Required action: Search the data for the word "Given" and copy out every line that has it.

Input data:
***

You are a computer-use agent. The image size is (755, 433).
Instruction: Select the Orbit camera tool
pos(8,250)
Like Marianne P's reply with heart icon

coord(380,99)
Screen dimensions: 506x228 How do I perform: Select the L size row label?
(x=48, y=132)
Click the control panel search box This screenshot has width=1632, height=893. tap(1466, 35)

***

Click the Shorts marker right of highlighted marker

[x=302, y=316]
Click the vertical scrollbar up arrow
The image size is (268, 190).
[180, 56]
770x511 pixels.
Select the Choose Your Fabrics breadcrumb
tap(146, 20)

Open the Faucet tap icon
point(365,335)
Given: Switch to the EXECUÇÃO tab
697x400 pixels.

***

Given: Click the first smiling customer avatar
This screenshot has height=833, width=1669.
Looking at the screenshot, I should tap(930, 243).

***

Solution:
Given: Switch to the EXECUÇÃO tab
Given: Click the first smiling customer avatar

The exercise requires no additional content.